Fault in your stars: An analysis of android app reviews
Abstract
Mobile app distribution platforms such as Google Play Store allow users to share their feedback about downloaded apps in the form of a review comment and a corresponding star rating. Typically, the star rating ranges from one to five stars, with one star denoting a high sense of dissatisfaction with the app and five stars denoting a high sense of satisfaction. Unfortunately, due to a variety of reasons, often the star rating provided by a user is inconsistent with the opinion expressed in the review. For example, consider the following review for the Facebook App on Android; “Awesome App". One would reasonably expect the rating for this review to be five stars, but the actual rating is one star!
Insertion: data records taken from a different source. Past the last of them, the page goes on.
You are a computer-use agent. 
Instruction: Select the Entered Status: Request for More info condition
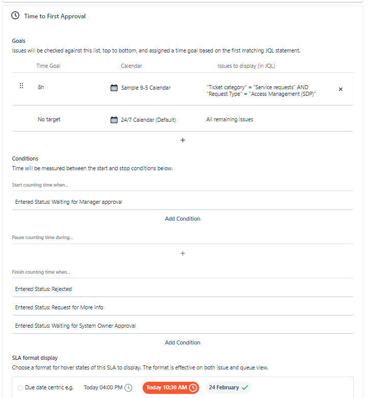(x=183, y=307)
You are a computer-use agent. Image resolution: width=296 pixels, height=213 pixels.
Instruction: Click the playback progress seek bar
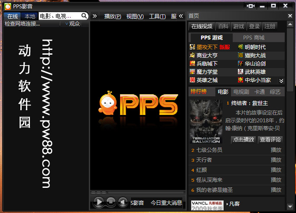click(139, 192)
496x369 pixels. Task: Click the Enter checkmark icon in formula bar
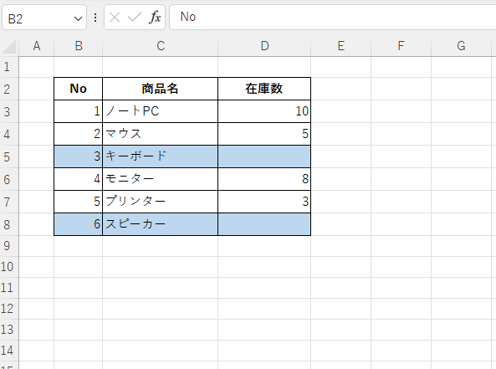pos(134,18)
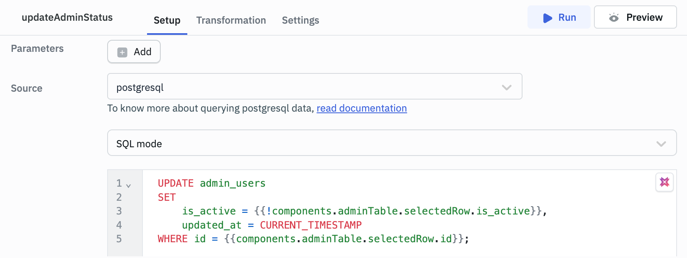Viewport: 687px width, 258px height.
Task: Go to the Settings tab
Action: (300, 20)
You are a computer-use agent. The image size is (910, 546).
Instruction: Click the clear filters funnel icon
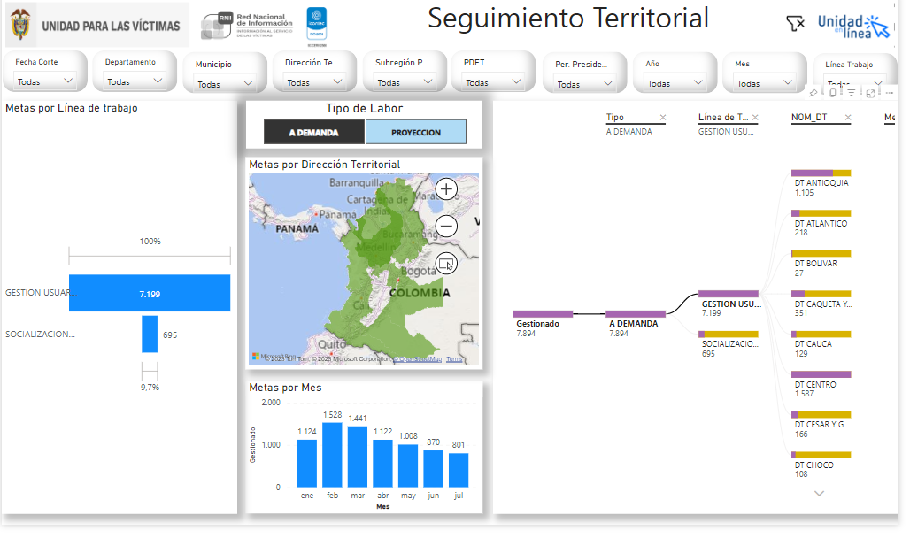795,24
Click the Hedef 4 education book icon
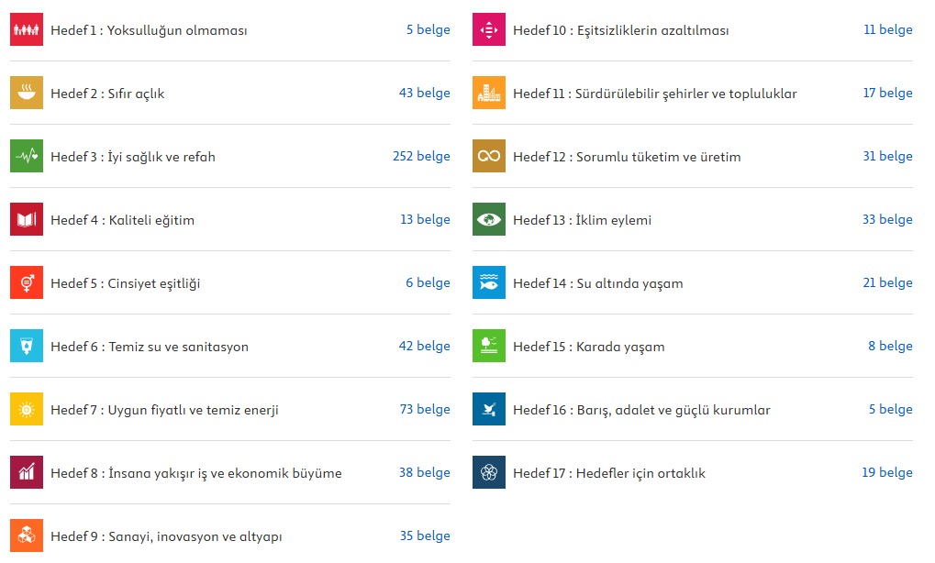Screen dimensions: 935x563 point(27,220)
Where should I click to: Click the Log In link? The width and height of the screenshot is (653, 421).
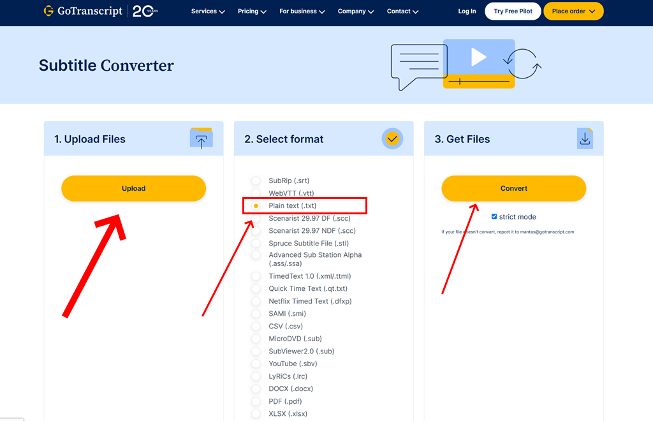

Such inconsistent ratings can lead to a deflated (or inflated) overall average rating of an app which can affect user downloads, as typically users look at the average star ratings while making a decision on downloading an app. Also, the app developers receive a biased feedback about the application that does not represent ground reality. This is especially significant for small apps with a few thousand downloads as even a small number of mismatched reviews can bring down the average rating drastically. In this paper, we conducted a study on this review-rating mismatch problem. We manually examined 8600 reviews from 10 popular Android apps and found that 20% of the ratings in our dataset were inconsistent with the review. Further, we developed three systems; two of which were based on traditional machine learning and one on deep learning to automatically identify reviews whose rating did not match with the opinion expressed in the review. Our deep learning system performed the best and had an accuracy of 92% in identifying the correct star rating to be associated with a given review. In another evaluation, we asked 23 end users to write reviews for any 5 apps that they had used recently. We got 115 reviews from 66 different mobile apps. Our deep learning system had an accuracy of 87%. Further, our study suggests that this problem is quite prevalent among apps. Across the ten apps used in our study, the mismatch percentage ranged from 16% to 26%.